En langage ordinaire, il s'agit de qualifier comment évolue la consommation d'un produit en fonction de son prix, et réciproquement. Un peu de bon sens paysan - n'oublions pas que ce sont eux qui ont inventé le marché - nous fait dire que "plus c'est cher, moins on consomme". L'élasticité, qui est égale à la variation de la demande divisée par celle de du prix, est donc négative pour la plupart des produits de base.

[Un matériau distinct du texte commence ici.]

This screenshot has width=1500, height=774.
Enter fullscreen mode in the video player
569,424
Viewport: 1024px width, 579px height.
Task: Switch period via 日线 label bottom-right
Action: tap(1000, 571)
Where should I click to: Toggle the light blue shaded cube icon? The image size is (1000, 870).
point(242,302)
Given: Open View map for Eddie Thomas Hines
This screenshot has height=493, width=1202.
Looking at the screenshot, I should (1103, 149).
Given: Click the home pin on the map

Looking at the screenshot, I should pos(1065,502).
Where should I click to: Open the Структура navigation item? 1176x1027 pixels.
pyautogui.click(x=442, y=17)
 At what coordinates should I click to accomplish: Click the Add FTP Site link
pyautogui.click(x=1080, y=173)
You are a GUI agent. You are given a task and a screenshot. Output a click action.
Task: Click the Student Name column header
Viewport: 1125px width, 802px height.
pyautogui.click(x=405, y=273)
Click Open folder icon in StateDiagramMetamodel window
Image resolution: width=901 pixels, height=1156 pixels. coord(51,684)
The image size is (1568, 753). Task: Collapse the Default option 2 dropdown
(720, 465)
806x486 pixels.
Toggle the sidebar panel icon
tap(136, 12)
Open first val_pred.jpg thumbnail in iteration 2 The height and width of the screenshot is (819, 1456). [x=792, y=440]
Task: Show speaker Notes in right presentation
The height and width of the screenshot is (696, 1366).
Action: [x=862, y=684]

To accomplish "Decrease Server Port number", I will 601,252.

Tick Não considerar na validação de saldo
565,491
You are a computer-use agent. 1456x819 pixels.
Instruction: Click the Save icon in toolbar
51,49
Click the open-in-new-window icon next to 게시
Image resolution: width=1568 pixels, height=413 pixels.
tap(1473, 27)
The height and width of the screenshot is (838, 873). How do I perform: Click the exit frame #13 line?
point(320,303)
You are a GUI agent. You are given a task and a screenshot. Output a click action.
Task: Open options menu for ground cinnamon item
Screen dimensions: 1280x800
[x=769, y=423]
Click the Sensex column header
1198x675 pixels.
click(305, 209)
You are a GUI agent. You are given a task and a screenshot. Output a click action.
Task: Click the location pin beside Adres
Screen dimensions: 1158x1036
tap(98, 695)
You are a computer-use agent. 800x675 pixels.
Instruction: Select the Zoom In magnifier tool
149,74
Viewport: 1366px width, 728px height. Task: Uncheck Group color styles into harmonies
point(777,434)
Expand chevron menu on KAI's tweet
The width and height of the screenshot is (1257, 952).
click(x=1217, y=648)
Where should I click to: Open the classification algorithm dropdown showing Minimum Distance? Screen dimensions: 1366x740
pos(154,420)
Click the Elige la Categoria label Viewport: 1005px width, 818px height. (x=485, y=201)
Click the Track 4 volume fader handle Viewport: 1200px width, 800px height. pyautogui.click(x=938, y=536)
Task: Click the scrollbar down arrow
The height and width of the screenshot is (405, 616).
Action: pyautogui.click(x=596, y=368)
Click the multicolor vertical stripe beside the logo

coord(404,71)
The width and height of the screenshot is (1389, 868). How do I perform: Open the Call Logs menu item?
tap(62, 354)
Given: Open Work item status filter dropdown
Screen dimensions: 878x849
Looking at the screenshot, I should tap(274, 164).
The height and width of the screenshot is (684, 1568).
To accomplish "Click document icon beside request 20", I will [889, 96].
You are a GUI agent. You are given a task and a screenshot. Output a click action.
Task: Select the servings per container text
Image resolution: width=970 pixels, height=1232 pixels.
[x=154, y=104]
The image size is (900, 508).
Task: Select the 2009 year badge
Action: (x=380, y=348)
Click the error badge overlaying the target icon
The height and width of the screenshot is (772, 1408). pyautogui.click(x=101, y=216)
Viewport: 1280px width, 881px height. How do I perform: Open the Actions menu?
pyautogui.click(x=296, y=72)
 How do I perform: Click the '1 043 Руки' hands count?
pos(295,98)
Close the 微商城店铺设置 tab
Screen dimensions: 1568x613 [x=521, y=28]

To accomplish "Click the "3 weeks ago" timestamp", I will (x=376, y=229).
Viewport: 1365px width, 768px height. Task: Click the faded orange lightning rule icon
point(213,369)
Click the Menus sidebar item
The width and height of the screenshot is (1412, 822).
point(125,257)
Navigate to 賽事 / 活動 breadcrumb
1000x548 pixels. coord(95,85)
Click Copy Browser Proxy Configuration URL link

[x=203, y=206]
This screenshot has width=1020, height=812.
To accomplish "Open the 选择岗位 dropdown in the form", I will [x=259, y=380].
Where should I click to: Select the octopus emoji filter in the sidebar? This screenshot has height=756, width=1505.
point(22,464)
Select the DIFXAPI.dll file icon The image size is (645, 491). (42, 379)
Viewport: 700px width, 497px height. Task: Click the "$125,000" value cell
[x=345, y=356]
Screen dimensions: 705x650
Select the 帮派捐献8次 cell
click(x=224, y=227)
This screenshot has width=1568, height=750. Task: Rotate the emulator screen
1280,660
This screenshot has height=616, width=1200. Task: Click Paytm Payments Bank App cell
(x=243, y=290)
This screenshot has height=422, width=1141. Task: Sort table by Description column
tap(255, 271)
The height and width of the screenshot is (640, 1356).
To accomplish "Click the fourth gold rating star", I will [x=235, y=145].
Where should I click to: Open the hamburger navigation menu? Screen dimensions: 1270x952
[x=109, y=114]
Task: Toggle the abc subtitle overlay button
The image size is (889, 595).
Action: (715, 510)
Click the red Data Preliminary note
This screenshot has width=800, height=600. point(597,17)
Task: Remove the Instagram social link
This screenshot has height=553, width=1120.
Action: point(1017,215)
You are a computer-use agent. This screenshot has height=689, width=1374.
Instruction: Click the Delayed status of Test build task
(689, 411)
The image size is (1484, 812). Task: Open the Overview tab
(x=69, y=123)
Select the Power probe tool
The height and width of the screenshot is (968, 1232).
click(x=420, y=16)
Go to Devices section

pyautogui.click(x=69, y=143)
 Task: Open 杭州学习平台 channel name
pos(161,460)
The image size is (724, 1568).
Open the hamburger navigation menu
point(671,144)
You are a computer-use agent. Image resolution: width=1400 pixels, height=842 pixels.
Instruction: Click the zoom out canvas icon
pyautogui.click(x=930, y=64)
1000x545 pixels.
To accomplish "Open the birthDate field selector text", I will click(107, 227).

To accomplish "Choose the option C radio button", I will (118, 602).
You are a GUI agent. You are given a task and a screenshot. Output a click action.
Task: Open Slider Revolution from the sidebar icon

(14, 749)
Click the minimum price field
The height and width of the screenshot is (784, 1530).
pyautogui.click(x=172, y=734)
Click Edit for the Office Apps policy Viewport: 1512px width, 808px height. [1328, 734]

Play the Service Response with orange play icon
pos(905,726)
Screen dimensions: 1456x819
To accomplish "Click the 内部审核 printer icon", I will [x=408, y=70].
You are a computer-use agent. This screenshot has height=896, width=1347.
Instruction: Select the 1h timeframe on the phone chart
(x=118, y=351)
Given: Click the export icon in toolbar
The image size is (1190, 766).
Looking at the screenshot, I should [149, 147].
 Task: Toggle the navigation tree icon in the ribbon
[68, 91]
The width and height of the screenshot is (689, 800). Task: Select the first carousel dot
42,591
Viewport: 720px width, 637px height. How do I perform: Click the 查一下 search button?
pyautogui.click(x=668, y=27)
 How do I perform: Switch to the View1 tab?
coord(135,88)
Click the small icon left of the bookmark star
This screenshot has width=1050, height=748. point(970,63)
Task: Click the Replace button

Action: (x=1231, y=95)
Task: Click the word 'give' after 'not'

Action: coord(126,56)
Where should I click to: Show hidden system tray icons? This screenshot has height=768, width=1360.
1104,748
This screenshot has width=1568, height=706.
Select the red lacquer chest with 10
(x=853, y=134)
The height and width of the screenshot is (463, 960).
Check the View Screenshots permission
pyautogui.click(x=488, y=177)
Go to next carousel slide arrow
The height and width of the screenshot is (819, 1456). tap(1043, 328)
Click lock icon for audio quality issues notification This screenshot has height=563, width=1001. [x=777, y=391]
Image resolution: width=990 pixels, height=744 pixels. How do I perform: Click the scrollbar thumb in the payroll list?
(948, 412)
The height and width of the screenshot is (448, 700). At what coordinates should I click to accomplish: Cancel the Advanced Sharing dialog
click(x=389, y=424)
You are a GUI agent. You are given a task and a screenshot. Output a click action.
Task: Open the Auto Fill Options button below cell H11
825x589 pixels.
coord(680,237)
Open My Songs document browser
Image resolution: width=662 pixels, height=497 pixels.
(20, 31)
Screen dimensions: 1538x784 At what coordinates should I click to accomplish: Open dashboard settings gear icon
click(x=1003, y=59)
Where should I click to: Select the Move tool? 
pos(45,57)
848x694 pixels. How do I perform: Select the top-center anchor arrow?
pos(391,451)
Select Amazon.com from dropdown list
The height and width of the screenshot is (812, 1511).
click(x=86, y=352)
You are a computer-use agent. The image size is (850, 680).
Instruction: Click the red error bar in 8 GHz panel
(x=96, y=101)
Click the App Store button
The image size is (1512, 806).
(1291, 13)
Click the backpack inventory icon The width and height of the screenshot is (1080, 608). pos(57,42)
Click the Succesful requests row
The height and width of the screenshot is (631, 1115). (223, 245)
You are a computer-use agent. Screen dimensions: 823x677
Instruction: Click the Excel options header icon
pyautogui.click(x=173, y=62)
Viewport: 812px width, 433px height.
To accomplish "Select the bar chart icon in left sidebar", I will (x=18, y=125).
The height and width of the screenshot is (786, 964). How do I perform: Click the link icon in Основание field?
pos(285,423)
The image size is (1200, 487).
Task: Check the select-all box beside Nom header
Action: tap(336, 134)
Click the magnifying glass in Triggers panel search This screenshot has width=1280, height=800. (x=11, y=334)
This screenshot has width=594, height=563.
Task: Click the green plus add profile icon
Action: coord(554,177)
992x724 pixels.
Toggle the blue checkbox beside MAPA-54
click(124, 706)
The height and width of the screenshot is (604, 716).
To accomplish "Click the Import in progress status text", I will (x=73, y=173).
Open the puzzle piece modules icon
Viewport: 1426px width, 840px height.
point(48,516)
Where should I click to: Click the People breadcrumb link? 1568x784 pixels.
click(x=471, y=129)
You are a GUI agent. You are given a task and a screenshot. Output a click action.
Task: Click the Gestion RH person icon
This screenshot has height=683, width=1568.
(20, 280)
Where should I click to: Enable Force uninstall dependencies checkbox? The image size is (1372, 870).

Certains produits peuvent avoir une élasticité positive, par exemple les produits de luxe. Ce cas reste néanmoins très marginal.  Par contre, les produits de base ont souvent une élasticité quasi-nulle : on les achète quel que soit leur prix (jusqu'à une certaine limite quand même) parce qu'on en a besoin. Ce sont des biens de consommation courante et non substituables, comme l'eau ou l'acier.

Si on cherche à représenter sur une même courbe prix et consommation d'un produit pour un pays donné, la théorie économique nous dit donc qu'en règle générale, on devrait obtenir quelque chose comme ça :

Plus on va vers la droite, plus le prix monte et plus la demande baisse. La pente de la courbe donne une idée de l'élasticité : quand elle descend (vue de la gauche vers la droite), l'élasticité est négative ; quand la courbe est horizontale, l'élasticité est nulle, et quand la courbe est verticale, elle devient infinie.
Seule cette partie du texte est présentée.